Utahns struggling to pay their rent due to the pandemic may have gotten a reprieve Tuesday with an order by the Trump administration to bar evictions for most renters for the rest of the year.
The order, issued by the Centers for Disease Control and Prevention, said the action was needed to stop the spread of the virus and to avoid having renters wind up in shelters or other crowded living conditions, compounding the crisis.
The moratorium would go further than the eviction ban under the pandemic CARES Act, which covered as many as 12.3 million renters in apartment complexes or single-family homes financed with federally backed mortgages. That provision expired in July, although landlords could not begin eviction proceedings for 30 days.
In light of a lack of affordable housing along the Wasatch Front, said Hiatt, “finding a new place to live isn’t easy. Then you add a global pandemic and trying make sure that you’re observing safe health practices, eviction opens a lot of problems.”
A spokesperson for the Utah Apartment Association, representing landlords, said the order extended protections to “the most vulnerable” tenants in the state’s estimated 300,000 rental units. But he noted that the moratorium lacked any federal money to shield landlords from potential financial harm.
“It frustrates landlords in Utah who think that we don’t have a problem, but we’ll just live in the world that we live in and do the best we can to get funding for it,” said Paul Smith, the association’s executive director.
Under the moratorium, tenants will have to attest to a substantial loss of household income, the inability to pay full rent and best efforts to pay partial rent. Tenants must also stipulate that eviction would be likely to leave them homeless or force them to live with others at close quarters. Forms will be available on the CDC website once the order is published in the Federal Register.
The order provides for criminal penalties for violations, but it does not relieve tenants of their ultimate obligation to pay rent. Smith noted tenants will also remain responsible for late fees, mounting damages and other penalties for non-payment.
The moratorium also applies to those who expect to earn no more than $99,000 this year or who meet other income limits.
Tenant advocacy groups have said millions could face eviction in the coming months without government intervention.
But since the pandemic reached Utah, the state has yet to see a major surge in evictions, with monthly court filings even hovering below where they were this same time last year, court records indicate. Officials credit enriched unemployment benefits under the CARES Act, state and city rental assistance programs and other aid for keeping those numbers low — so far.
In the first 10 days of August, landlords nationwide reported taking in 29% less in rent than during the same period in March, according to Rentec Direct, a property management information and tenant screening firm.
But Utah’s landlords have yet to see similar widespread rent delinquencies in the COVID-19 crisis, according to Smith, a trend he said was similarly due to federal and state aid. Utah’s economic recovery from pandemic shutdowns in April and May has also progressed more quickly that other states, judging from key metrics like its unemployment rate.
That program will pay up to $2,000 per month for qualifying tenants and, in some cases, can also cover late fees and utility payments, a DWS spokeswoman said. Tenants can learn more by dialing 211, the state’s hotline for information on a wide range of social-assistance programs.
Salt Lake City, Salt Lake County and nonprofit agencies in the state are also offering rental aid.
The CDC’s moratorium comes as talks in Washington to renew aspects of the CARES Act, which was passed in March, have proved fruitless. In announcing the edit, the Trump administration took a swipe at Democrats for the impasse in negotiations.
Brian Morgenstern, deputy White House press secretary, said that while congressional Democrats “play games,” President Donald Trump “is helping families overcome unprecedented challenges.”
The National Low Income Housing Coalition, a policy group focused on affordable housing, has welcomed the order but said further action was needed to provide financial relief to struggling renters.

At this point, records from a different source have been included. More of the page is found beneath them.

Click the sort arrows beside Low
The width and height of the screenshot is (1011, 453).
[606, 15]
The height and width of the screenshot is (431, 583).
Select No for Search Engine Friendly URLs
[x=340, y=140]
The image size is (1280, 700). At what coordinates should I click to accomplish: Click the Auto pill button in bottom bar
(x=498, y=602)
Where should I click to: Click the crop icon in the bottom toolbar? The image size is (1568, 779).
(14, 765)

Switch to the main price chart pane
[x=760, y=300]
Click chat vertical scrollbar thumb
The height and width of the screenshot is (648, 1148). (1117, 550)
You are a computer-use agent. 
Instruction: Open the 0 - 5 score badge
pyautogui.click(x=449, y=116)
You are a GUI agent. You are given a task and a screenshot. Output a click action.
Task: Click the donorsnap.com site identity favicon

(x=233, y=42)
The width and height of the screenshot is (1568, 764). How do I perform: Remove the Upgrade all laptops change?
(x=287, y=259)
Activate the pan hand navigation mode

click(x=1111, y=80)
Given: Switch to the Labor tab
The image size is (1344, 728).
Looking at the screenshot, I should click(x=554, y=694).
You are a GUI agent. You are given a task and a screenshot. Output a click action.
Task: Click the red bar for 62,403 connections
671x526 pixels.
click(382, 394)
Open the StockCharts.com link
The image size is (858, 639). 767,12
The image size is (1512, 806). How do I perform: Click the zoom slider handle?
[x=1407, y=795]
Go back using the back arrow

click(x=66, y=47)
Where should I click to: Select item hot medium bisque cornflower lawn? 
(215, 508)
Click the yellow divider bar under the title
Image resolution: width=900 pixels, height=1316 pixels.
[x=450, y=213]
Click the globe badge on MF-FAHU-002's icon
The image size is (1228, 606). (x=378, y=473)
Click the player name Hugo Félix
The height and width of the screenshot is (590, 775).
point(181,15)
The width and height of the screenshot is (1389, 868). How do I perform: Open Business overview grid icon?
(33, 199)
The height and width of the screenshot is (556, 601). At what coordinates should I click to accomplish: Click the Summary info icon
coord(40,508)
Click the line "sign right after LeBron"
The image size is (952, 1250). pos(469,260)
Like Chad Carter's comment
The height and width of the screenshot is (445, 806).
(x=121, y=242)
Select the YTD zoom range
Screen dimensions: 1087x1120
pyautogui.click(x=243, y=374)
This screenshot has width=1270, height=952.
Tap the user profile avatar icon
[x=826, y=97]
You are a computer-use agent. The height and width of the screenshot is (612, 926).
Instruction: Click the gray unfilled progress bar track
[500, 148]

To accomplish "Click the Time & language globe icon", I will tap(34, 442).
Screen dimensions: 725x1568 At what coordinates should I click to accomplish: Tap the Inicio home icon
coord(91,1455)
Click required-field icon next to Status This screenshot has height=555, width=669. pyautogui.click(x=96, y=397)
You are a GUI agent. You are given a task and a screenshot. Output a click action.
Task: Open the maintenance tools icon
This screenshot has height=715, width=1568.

The order “will provide relief from the growing threat of eviction for millions of anxious families,” said Diane Yentel, the coalition’s president, but she called it “a half-measure that extends a financial cliff for renters to fall off of when the moratorium expires and back rent is owed.”
The National Multifamily Housing Council, which represents landlords, denounced the moratorium. It said the move addressed the financial needs of neither renters nor landlords and would be particularly harmful to small landlords.
“Not only does an eviction moratorium not address renters’ real financial needs, a protracted eviction moratorium does nothing to address the financial pressures and obligations of rental property owners,” said Douglas Bibby, the association’s president.
House Democrats have proposed providing up to $100 billion in assistance to enable renters to pay landlords. The National Multifamily Housing Council has said it supports that proposal.
Until now, the CDC’s public health emergency powers have tended to involve quarantines to prevent the spread of diseases.
The agency cited Section 361 of the Public Health Service Act as authorizing the moratorium. The order said any delay in the action “would be impracticable and contrary to the public health” given how easily the virus is spread and how many people have been infected.